Pero, experiencias transformadoras entre paréntesis, lo que con toda seguridad se perdió con la prohibición del ácido lisérgico es la posibilidad de emplearlo en investigaciones de corte médico. Hace un par de semanas un estudio de la Real Academia Neerlandesa de Artes y Ciencias y el Imperial College London reveló las bases neuronales detrás de los efectos del LSD. Gracias a las más modernas tecnologías de escaneo cerebral, por primera fue posible estudiar los cambios en la actividad y conectividad que esta sustancia produce a través del cerebro. El resultado fue que regiones del cerebro que no suelen estar comunicadas comenzaron a estarlo –lo que genera cambios en la visión, escucha y atención- y regiones que normalmente forman redes dejaron de estarlo –lo que produciría la experiencia de disolución del “yo” o experiencias místicas que los usuarios del LSD testimonian. (The Guardian, 11/4/2016). Es decir, nada trascendental o místico.
David Nutt, un profesor del Imperial College London -una de las 10 universidades más prestigiadas del mundo- que fue asesor en materia de drogas del gobierno británico, no ha dudado en calificar este descubrimiento es como “el equivalente para la neurociencia de lo que el bosón de Higgs representa para la física de partículas”. Y es que los resultados de este estudio podrían allanar el camino del uso medicinal del LSD y de otros psicodélicos para tratar desórdenes psiquiátricos; especialmente depresión, demencia senil y –paradójicamente- adicción al alcohol y a otras drogas .
La historia del LSD constituye un perfecto caso muestra de lo mucho que nos hemos perdido en materia de salud gracias al fracasado prohibicionismo. Casos análogos, al menos en este sentido, son la mariguana y hongos “mágicos”. No tiene sentido detenernos en las propiedades medicinales de la mariguana, a estas alturas de sobra conocidas; pero quizás resulte sorprendente conocer que la psilocibina, una sustancia extraída de hongos alucinógenos, ha demostrado ser capaz de paliar depresiones crónicas que habían sido consideradas intratables (Scientific American, 17/05/2016).

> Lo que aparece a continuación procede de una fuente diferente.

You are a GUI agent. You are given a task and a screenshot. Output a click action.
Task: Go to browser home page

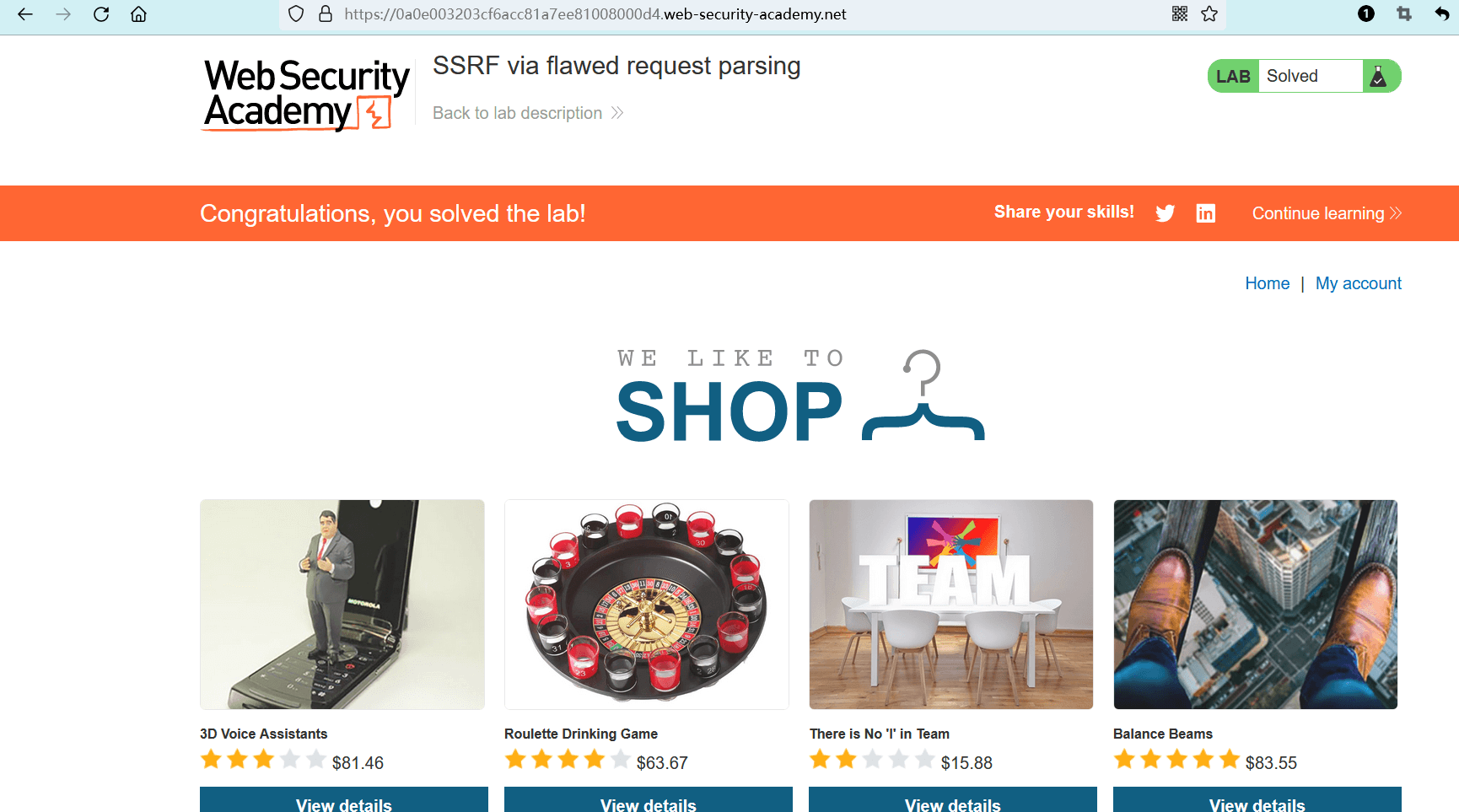click(139, 14)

¿Qué podemos rescatar de estas experiencias? Por principio de cuentas, que la limitación de las libertades individuales nunca debe partir de pánicos o fobias, sino que debe tener como base evidencias científicas y también ser consistente. Es falso que mientras más alucinógena sea una droga esta es más peligrosa para su usuario o para la sociedad. Drogas tan poderosas como el LSD y los hongos deben ser tratadas con muchísimo cuidado por sus usuarios y su consumo implica importantes riesgos; es decir, de ninguna forma deben ser tomadas a la ligera. Sin embargo, ahora sabemos que el LSD ni los hongos -considerados la droga menos peligrosa en el índice de The Lancet- no generan una dependencia similar a la de otras drogas más aceptadas que producen graves adicciones y lesiones en materia de salud. Además, si lo analizamos con cuidado, un individuo postrado en un sillón alucinando rombos de colores es en realidad poca amenaza para otros, mientras que drogas de uso social, como el alcohol y la cocaína, pueden convertir a sus usuarios en serias amenazas públicas.
Pero también podemos concluir que, pudiendo producir tan importantes alivios para los millones de seres humanos que sufren enfermedades o condiciones dolorosas, no tiene ningún sentido continuar evitando que sustancias catalogadas como ilegales puedan ser empleadas por científicos para sus investigaciones en áreas como neurociencia o psiquiatría. Y es que cada vez día es más claro que nos hemos estado perdiendo de enormes beneficios potenciales que, gracias a las investigaciones en curso, lograremos algún día separar de los riesgos. Es una lástima que Albert Hoffmann no pueda estar presente para celebrar el previsible retorno de su niño problema convertido en hijo pródigo.